Say nothing but the number of lines below in which the string "Expand" appears.
● ● ● ●
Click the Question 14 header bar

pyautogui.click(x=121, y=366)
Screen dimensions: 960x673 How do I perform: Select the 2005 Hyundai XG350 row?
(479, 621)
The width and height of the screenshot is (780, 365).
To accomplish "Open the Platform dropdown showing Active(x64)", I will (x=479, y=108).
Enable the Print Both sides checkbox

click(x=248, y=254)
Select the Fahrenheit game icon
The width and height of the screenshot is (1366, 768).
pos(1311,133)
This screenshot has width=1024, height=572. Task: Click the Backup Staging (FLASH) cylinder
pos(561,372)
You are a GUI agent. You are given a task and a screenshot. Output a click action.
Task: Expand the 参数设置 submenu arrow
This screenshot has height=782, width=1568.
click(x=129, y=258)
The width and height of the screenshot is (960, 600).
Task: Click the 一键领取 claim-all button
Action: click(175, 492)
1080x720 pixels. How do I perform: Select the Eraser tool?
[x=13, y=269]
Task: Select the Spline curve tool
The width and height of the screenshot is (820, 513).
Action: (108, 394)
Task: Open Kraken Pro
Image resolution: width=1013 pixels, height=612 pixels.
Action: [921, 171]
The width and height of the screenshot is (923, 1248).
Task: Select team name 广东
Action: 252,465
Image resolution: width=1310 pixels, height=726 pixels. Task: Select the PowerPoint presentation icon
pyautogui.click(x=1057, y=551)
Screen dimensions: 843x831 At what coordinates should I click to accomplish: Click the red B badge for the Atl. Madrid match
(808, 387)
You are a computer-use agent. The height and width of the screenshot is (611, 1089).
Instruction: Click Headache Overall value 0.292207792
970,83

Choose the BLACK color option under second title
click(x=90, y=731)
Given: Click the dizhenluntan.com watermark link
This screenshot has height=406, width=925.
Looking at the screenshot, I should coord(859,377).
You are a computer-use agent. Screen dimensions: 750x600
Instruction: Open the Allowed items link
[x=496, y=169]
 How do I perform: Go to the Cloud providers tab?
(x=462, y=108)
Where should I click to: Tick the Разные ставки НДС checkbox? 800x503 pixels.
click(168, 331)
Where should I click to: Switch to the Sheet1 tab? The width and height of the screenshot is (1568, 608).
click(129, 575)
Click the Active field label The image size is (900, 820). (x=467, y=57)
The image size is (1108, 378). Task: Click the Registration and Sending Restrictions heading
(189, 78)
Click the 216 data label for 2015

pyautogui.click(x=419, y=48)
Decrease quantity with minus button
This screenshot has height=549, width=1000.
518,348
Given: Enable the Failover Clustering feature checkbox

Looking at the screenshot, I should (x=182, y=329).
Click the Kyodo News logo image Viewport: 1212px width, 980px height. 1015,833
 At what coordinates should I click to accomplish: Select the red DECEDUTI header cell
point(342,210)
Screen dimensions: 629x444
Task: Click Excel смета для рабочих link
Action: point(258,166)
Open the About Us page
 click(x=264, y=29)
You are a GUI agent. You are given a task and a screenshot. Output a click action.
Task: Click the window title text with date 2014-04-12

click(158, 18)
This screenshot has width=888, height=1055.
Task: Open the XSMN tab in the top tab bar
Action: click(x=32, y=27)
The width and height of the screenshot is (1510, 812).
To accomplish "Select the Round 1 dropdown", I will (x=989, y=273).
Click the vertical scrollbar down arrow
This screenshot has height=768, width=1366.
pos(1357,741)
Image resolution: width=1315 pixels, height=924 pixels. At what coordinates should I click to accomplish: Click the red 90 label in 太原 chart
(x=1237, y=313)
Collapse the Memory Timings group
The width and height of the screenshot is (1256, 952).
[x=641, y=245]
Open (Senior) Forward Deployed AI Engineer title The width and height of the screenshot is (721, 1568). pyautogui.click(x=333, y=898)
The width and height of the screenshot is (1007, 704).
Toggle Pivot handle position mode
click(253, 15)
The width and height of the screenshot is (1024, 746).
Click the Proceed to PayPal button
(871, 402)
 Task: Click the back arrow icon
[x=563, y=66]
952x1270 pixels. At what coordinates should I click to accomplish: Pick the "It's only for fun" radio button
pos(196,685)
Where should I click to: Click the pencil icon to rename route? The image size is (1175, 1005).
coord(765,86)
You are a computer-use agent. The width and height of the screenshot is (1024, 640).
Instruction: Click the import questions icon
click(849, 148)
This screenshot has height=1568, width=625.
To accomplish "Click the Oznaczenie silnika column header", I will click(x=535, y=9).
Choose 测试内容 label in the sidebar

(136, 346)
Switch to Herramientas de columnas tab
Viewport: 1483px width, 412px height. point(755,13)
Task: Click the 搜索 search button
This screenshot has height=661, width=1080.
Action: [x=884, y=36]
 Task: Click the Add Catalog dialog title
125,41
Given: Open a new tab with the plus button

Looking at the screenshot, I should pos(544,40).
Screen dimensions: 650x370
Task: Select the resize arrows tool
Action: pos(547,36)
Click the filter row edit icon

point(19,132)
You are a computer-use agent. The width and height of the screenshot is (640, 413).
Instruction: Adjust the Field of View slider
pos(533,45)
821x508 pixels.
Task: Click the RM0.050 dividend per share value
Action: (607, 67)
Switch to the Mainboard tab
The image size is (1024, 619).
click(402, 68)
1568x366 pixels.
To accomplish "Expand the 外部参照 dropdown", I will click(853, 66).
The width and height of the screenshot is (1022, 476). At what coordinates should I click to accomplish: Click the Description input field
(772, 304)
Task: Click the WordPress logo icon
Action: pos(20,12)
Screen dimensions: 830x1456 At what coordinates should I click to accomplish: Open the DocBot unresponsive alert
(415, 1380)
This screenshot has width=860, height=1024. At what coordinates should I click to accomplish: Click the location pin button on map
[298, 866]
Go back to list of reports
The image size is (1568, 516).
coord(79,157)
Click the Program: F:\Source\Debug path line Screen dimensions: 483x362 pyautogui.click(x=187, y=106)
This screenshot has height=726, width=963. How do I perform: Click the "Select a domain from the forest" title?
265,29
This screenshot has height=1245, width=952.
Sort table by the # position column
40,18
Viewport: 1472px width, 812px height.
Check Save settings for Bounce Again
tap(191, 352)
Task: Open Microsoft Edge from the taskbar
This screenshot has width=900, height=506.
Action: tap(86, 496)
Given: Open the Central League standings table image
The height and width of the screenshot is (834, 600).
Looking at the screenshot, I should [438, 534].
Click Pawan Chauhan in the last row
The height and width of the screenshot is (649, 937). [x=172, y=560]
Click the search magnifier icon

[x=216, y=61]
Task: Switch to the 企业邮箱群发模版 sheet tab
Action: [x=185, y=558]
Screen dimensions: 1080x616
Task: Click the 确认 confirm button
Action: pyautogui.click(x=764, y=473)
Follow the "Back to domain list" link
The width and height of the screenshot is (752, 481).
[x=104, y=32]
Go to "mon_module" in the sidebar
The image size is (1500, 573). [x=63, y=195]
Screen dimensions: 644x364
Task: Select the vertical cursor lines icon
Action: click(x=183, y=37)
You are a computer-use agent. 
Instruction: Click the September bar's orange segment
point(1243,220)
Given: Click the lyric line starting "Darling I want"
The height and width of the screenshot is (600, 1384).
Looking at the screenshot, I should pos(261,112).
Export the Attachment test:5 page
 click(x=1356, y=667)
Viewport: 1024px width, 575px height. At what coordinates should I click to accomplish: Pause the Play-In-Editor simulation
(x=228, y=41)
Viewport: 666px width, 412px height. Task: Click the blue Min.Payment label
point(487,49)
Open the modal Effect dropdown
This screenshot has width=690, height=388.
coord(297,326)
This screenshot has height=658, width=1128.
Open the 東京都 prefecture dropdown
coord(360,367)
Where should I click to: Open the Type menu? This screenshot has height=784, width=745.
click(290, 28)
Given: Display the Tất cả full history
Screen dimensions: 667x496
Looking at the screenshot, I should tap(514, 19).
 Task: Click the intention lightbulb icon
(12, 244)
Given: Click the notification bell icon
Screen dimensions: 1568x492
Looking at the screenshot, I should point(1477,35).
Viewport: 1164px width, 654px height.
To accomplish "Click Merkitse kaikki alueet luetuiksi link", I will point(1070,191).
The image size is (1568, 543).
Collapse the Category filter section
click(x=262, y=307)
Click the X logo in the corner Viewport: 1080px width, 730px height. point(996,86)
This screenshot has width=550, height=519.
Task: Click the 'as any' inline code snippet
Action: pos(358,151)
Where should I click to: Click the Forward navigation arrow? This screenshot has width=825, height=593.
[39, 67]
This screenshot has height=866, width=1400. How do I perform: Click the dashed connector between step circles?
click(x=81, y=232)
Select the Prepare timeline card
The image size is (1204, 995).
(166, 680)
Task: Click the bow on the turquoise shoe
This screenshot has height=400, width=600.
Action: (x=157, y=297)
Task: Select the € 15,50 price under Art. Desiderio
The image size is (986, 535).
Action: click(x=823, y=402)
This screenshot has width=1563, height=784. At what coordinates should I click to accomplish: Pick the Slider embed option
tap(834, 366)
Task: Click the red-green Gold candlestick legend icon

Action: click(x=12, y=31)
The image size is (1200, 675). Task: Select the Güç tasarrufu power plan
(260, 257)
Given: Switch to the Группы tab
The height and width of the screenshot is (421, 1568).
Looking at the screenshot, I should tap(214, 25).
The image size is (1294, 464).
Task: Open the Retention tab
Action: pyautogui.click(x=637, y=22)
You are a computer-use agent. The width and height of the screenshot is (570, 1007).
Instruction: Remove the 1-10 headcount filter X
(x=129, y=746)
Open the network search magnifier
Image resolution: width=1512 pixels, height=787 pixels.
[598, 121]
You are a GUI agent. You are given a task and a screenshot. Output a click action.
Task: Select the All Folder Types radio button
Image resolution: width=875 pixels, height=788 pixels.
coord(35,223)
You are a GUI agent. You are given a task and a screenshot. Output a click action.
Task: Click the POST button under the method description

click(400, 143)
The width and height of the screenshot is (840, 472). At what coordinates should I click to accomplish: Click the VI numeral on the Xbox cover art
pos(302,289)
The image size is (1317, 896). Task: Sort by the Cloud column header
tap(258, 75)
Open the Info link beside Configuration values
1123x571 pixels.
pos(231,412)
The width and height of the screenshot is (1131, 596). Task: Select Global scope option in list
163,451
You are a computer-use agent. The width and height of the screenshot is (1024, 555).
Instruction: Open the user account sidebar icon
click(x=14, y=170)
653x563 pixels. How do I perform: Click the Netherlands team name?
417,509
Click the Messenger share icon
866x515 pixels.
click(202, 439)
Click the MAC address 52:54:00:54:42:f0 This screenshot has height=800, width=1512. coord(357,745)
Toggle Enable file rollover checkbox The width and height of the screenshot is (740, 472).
● ● ● ●
**ANSWER SECTION:**
2